St Mathias

It seems Christian apostolate is a team sport… and twelve-a-side at that! But thank God we don’t pick teams the same way the Eleven did when they were looking for one more to make up the number. I can feel myself standing there defiantly faking non-embarrassment as one after another gets picked and I get overlooked and left behind. Telling myself it doesn’t really matter, telling myself the shame isn’t meant and means nothing.
But Mathias is lucky I guess—chosen last is better than chosen not at all. Doesn’t your heart ache for Joseph Justus? Brought to the point of choice, acknowledged as having all it takes, and then rejected by on the toss of a coin and never getting to play.
Thank God we as a church don’t do it that way any more. Thank God we don’t train people of talent, recognise their gifts, and then pass them over without a word. Thank God ministry is no longer a lottery.
What really does it take to be an apostle? Communication skills, social analysis, a bustling brain filled with theology?

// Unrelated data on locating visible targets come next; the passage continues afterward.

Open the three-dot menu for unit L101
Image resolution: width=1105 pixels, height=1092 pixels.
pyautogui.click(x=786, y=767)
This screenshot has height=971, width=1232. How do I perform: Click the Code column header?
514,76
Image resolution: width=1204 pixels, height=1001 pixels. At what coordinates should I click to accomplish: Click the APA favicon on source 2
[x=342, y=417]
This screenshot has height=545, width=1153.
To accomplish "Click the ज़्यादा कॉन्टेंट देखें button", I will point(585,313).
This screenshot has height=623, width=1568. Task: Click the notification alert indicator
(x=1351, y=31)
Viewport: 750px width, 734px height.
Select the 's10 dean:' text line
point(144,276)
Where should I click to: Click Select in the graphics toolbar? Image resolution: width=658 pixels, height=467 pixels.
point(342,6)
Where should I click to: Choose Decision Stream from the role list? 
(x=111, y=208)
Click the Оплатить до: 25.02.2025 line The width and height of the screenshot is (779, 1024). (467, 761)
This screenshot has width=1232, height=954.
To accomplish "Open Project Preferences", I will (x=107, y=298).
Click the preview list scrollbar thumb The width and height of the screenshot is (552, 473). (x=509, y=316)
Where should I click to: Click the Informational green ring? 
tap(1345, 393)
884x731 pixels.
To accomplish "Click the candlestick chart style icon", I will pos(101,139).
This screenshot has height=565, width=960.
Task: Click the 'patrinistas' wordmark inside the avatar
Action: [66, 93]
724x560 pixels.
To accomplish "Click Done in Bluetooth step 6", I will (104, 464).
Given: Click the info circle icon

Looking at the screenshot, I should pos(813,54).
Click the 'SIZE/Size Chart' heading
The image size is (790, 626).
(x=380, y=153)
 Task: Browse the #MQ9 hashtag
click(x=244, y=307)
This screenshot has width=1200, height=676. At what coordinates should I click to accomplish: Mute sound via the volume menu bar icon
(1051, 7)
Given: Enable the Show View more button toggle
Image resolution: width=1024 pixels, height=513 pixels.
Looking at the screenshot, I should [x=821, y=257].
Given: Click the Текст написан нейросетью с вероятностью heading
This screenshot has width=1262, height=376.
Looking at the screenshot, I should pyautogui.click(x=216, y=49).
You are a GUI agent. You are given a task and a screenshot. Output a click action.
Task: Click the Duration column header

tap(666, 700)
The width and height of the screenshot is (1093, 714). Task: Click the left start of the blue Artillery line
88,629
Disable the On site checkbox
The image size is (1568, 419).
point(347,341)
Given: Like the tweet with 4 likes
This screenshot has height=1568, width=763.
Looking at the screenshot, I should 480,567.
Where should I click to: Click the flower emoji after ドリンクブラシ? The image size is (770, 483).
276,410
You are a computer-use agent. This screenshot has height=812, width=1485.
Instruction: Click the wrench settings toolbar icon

The proper gender, the correct class, the right colour? How should we choose? You have to be a witness. A witness to Jesus. You have to have known him, seen him work, felt his touch, seen his smile, walked his way, witnessed the sweat on his brow, danced with him around the fire. You have to have stood by him through his failures, or wanted to… since we too fail. You have to have known him risen and shared the grasp of ruined hands mending your shattered life. You have to have ready the reason for your ridiculous hope—that he has chosen you and—strange to believe—chosen to be your friend.